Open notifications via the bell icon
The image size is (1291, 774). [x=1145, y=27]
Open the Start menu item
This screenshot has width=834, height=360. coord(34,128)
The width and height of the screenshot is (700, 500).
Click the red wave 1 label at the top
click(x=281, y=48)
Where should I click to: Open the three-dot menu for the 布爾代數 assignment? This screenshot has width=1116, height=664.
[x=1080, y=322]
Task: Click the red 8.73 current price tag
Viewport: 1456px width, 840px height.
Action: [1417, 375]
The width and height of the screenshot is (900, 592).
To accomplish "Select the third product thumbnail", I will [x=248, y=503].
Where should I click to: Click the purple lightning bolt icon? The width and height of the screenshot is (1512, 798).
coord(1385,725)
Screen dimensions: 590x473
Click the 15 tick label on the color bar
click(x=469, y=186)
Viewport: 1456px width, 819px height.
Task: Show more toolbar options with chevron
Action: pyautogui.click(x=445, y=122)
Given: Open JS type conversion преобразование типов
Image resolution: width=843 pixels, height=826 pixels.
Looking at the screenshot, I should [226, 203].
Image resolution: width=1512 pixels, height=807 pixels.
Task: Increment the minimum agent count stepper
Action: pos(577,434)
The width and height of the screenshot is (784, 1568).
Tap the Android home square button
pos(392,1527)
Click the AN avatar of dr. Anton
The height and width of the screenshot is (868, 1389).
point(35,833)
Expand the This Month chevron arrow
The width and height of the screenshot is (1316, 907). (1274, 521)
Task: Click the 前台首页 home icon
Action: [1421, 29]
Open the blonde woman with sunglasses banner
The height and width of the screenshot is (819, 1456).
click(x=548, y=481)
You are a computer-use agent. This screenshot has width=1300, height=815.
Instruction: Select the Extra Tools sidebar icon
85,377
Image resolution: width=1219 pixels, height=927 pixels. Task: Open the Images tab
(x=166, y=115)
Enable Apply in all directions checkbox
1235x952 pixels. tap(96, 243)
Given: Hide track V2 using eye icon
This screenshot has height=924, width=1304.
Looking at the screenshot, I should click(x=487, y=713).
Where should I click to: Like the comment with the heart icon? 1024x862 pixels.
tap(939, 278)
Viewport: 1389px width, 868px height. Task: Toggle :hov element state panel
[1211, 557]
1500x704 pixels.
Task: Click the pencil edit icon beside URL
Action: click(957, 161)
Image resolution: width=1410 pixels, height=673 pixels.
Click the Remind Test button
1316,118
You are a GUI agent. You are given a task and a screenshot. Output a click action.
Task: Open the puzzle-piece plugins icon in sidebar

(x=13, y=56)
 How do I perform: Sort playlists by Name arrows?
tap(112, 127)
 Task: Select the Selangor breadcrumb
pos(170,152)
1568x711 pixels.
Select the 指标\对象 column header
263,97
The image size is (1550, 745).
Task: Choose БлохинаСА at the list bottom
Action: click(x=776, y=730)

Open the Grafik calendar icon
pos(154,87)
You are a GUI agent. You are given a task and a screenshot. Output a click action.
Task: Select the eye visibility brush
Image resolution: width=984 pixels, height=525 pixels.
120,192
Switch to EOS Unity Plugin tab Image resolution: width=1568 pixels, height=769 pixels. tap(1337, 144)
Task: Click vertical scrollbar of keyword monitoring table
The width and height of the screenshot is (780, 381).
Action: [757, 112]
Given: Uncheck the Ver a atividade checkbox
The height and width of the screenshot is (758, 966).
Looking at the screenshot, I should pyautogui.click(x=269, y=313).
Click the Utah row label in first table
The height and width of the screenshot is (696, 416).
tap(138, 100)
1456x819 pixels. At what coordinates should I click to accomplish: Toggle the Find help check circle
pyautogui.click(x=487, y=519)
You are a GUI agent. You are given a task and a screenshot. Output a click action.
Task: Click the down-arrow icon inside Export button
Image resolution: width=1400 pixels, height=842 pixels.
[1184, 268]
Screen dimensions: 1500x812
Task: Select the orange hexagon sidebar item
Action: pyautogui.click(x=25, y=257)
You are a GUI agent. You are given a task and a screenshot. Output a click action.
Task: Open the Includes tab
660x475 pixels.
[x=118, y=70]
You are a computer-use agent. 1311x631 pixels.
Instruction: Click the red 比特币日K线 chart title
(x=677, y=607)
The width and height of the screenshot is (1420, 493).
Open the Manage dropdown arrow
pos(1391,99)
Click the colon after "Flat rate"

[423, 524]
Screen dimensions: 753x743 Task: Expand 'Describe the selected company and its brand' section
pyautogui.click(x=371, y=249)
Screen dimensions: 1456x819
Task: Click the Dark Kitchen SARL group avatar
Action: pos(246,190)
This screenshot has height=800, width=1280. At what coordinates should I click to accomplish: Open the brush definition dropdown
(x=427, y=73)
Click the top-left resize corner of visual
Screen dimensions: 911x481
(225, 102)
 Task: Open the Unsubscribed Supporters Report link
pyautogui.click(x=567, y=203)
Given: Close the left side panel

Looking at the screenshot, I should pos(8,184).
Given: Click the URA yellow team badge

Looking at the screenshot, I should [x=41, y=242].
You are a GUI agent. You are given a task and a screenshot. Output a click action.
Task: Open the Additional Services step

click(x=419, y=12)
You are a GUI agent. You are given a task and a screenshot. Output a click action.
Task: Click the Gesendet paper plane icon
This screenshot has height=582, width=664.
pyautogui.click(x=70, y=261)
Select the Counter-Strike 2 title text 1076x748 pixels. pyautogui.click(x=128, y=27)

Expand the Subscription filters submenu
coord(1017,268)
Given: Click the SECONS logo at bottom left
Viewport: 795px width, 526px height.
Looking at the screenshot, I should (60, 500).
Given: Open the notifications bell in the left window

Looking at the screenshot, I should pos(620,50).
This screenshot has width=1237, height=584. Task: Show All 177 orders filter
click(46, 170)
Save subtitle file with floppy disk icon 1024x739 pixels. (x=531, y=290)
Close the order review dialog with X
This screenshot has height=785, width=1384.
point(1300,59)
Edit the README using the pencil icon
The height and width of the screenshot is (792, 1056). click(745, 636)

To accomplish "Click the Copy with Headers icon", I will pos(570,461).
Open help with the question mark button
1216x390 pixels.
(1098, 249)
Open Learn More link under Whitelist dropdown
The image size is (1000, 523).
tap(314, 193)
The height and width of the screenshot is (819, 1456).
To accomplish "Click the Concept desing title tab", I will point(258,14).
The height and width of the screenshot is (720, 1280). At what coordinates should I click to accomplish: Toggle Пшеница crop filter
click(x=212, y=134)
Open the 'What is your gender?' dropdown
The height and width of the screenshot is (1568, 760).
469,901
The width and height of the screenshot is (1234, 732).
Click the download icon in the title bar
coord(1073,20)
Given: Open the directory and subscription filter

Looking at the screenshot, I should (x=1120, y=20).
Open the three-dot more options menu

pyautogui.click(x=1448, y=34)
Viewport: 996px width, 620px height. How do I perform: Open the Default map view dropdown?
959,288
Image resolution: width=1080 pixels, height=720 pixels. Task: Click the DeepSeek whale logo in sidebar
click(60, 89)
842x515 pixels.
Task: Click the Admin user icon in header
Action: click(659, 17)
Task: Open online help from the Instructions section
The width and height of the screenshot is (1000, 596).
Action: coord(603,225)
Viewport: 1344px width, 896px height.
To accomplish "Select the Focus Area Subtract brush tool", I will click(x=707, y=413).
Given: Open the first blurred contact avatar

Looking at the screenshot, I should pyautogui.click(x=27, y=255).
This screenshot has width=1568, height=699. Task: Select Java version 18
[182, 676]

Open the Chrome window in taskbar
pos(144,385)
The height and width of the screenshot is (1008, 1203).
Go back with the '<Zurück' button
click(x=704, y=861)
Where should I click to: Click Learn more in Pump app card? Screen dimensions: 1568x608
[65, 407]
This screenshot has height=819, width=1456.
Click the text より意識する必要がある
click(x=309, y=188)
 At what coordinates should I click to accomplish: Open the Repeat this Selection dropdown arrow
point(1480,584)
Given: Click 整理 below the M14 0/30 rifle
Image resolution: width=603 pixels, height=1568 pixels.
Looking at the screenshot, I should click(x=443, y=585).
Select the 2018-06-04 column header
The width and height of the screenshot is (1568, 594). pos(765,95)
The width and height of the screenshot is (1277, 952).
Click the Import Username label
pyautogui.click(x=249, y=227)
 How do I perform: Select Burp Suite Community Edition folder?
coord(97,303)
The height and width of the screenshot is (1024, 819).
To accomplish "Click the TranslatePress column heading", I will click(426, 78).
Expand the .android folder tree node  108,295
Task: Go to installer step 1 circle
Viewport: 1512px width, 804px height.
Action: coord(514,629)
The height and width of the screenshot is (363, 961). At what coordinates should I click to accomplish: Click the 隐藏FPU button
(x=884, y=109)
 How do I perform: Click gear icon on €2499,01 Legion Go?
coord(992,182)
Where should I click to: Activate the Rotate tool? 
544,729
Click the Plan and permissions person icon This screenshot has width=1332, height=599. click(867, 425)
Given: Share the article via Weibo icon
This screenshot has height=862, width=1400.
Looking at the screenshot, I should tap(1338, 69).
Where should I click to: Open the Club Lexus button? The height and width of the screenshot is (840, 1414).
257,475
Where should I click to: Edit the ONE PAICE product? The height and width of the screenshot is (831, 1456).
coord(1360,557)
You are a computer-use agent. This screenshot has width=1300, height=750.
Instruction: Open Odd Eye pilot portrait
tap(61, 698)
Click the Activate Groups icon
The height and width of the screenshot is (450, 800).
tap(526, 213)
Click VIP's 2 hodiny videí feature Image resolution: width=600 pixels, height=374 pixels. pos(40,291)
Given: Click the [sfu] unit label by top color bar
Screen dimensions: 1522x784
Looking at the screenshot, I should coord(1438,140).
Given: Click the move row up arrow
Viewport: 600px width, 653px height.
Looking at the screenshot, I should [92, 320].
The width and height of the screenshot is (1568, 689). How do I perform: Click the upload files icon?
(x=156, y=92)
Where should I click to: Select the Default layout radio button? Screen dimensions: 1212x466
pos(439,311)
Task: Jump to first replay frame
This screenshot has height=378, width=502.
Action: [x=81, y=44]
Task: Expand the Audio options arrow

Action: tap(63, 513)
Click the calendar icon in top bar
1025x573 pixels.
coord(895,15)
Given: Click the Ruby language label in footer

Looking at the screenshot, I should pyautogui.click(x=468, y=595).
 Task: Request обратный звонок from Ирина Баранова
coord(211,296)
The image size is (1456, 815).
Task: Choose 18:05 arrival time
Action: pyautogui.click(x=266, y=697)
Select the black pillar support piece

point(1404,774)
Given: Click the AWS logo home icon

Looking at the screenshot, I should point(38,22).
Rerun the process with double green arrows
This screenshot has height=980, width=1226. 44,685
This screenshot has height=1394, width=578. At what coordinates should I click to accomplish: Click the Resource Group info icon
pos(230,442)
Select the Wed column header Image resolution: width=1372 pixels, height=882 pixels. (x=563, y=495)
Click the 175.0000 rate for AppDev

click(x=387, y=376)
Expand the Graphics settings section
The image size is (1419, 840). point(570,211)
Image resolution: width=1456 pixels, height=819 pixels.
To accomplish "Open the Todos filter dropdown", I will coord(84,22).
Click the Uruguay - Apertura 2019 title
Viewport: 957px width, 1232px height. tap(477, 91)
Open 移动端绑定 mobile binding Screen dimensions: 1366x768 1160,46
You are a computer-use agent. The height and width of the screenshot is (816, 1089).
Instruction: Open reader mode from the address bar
══════
What needs to be done:
Print the lines verbatim from the one containing "Given: Click the SECONS logo at bottom left" through the one containing "I will pos(570,461).", both ends included.

The result:
Given: Click the SECONS logo at bottom left
Viewport: 795px width, 526px height.
Looking at the screenshot, I should (60, 500).
Given: Open the notifications bell in the left window

Looking at the screenshot, I should pos(620,50).
This screenshot has width=1237, height=584. Task: Show All 177 orders filter
click(46, 170)
Save subtitle file with floppy disk icon 1024x739 pixels. (x=531, y=290)
Close the order review dialog with X
This screenshot has height=785, width=1384.
point(1300,59)
Edit the README using the pencil icon
The height and width of the screenshot is (792, 1056). click(745, 636)

To accomplish "Click the Copy with Headers icon", I will pos(570,461).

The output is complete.